The newest marketing campaign at Callosa de Segura’s Laderas del Castillo archaeological web site is nearing its finish, having began in March.
These stays of a settlement from the Argaric tradition have been described as ‘one of the vital distinctive websites within the Vega Baja’ by provincial deputy for structure Carmen Selles.
The provincial authorities has subsidised 90% of the price of the dig with €450,000.
Its goal is to preserve the positioning in an effort to set up how it may be opened to the general public.
This contains remodelling the entry space, controlling water run-off on the mountainside for cover, getting ready the itineraries, excavations, consolidation and restoration of buildings revealed by earlier digs, and creating components for the longer term museum.
The Argar principally occupied south-eastern Spain over 4,000 years in the past.

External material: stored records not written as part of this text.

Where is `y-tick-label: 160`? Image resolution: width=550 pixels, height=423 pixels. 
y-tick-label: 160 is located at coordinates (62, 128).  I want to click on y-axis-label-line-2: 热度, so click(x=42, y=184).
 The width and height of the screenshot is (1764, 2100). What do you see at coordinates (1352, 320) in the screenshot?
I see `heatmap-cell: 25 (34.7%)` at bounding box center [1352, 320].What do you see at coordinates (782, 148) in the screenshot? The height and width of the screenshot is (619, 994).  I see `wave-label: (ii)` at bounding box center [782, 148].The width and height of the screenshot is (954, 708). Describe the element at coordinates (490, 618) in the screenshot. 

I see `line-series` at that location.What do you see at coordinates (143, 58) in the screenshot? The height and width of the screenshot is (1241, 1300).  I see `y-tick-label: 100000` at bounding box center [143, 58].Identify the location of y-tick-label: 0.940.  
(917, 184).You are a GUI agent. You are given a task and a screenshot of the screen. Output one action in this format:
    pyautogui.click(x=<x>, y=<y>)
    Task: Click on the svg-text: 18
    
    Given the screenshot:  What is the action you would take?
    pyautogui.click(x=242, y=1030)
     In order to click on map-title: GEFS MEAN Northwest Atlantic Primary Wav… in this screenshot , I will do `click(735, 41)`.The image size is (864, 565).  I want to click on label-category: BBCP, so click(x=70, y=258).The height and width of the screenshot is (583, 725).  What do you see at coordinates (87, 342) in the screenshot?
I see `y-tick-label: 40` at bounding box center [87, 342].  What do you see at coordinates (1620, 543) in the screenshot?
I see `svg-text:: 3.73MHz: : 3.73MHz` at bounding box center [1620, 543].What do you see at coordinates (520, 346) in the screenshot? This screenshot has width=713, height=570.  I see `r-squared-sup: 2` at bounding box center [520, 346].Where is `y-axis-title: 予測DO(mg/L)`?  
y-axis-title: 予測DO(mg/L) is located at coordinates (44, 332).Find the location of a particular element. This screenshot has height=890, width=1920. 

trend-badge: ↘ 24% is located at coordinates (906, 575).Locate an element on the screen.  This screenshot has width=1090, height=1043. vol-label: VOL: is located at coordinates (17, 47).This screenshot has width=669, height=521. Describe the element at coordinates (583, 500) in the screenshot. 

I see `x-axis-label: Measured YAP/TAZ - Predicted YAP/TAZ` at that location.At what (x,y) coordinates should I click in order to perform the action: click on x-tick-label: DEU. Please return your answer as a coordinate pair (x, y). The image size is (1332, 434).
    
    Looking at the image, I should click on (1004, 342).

The primary excavations on the western slope of Callosa de Segura have been carried out in 1907-1908 by the Jesuit Julio Fergus, and on the Japanese slope in 1924-1925 by Catalan archaeologist Josep Colominas.
The discoveries made by these and different researchers related the positioning with others within the area.
In 2012 an intensive survey was carried out to divide it into sectors and plan a full excavation as a part of a challenge, instigated by the provincial authorities by way of the Alicante museum of archaeology (MARQ), to look at the historic strategy of the Vega Baja and Bajo Vinalopó areas within the third and second millennia BC.
The campaigns between 2013 and 2021, directed by archaeologists Juan Antonio López Padilla and Francisco Javier Jover Maestre, revealed buildings of a web site spanning over two hectares.
They revealed it was one of the vital vital Argaric settlements, enabled the characterisation of the beginnings of the Bronze Age in Alicante province, and defined how this tradition started and developed in its most northerly territory.